◆ **REQUIRED WORK**:
Throughout the records below, find each line holding "computer" and copy it.

(Saved entries)
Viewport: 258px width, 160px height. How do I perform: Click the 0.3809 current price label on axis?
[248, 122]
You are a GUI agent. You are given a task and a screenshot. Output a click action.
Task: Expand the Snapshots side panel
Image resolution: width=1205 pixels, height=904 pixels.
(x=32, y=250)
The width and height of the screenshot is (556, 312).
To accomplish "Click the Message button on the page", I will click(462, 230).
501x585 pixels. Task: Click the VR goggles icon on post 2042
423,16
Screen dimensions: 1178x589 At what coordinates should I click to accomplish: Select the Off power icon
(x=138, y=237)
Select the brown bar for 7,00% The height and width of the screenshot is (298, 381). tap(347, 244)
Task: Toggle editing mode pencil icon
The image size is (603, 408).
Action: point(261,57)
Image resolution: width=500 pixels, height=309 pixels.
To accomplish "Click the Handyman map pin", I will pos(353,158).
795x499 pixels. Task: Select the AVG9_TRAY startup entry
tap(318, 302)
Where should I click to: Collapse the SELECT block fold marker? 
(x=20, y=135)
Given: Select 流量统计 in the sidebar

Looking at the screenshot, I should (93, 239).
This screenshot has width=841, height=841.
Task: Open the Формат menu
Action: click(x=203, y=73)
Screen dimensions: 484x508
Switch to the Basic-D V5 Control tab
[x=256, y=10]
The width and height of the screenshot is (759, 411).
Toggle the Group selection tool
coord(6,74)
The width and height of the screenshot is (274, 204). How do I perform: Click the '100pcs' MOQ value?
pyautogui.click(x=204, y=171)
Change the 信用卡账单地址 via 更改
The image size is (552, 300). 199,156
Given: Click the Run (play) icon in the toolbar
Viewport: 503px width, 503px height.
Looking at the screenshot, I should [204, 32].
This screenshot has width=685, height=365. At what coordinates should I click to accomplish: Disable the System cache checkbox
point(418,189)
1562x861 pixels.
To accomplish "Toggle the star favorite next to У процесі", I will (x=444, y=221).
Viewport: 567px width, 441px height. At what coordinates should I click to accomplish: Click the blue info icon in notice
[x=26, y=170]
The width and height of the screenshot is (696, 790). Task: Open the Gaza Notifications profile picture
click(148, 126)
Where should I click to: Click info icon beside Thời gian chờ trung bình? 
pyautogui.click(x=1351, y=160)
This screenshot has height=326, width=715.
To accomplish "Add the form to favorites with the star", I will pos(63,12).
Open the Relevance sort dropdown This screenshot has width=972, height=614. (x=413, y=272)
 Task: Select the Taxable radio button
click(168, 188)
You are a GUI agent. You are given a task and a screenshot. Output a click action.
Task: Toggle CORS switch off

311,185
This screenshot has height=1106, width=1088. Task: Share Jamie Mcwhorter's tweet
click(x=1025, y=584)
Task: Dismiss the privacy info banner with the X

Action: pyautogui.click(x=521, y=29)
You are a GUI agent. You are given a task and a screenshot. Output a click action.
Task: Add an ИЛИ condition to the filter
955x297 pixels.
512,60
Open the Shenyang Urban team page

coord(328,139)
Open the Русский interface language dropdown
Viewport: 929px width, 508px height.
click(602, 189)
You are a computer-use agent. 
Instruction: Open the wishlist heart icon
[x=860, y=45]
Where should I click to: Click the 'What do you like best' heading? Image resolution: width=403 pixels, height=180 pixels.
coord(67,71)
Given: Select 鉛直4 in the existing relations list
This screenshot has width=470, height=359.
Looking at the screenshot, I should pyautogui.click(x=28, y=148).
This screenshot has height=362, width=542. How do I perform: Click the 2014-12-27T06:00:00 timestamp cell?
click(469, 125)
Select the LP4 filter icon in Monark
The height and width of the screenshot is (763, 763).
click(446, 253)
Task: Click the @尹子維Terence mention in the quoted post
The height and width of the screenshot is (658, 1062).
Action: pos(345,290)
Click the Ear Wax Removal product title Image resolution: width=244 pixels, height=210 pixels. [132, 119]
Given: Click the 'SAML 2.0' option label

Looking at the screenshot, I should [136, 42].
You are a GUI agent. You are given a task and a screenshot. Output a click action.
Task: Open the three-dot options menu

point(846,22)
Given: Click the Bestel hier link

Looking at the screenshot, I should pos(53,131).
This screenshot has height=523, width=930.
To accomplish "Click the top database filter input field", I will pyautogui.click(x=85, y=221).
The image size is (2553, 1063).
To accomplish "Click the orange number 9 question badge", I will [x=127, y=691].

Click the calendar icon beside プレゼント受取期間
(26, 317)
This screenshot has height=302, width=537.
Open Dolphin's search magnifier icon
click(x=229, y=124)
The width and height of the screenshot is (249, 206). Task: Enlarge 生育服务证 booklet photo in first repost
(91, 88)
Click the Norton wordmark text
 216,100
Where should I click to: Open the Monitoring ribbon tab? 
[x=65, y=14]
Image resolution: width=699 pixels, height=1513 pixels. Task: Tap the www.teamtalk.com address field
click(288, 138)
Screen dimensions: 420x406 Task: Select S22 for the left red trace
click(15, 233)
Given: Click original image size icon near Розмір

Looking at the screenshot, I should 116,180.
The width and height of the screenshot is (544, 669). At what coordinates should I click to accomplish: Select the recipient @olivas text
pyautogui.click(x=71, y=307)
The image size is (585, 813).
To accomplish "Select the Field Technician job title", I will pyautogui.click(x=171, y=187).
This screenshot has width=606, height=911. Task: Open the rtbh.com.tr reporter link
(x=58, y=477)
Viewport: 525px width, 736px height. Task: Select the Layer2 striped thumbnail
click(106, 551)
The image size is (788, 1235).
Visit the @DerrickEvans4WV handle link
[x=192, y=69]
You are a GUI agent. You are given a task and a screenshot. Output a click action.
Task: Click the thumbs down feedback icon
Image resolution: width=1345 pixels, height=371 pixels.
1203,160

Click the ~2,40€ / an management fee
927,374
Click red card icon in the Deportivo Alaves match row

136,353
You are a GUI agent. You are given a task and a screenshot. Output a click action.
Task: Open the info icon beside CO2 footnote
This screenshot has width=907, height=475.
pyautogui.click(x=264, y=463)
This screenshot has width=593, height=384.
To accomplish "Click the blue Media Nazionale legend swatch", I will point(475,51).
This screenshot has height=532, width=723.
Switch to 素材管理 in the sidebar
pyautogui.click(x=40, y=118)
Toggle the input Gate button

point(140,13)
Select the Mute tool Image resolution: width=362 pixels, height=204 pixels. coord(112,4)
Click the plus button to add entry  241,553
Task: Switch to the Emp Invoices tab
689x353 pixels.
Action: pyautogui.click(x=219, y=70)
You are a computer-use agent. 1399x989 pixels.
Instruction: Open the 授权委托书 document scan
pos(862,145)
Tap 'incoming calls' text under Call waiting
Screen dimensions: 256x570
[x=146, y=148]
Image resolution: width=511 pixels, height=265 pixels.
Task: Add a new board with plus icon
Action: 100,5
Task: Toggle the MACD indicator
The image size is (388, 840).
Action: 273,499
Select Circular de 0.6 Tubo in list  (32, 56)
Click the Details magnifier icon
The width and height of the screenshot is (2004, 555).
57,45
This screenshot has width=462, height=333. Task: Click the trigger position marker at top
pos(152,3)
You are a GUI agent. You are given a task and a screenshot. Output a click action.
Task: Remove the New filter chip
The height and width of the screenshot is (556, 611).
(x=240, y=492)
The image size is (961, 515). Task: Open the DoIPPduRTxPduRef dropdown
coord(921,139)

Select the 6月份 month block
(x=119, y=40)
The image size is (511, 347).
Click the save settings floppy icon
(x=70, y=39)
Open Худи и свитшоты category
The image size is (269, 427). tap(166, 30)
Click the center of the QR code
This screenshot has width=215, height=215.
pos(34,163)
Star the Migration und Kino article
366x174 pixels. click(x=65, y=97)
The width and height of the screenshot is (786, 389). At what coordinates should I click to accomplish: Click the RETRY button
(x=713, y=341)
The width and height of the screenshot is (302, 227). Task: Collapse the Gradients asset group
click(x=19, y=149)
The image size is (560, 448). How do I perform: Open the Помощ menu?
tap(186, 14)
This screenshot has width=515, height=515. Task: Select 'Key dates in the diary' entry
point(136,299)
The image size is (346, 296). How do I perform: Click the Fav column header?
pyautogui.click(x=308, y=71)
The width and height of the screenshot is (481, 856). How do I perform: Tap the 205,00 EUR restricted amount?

◆ **TASK RESULT**:
You are a computer-use agent. 
You are a computer-use agent. 1399x989 pixels.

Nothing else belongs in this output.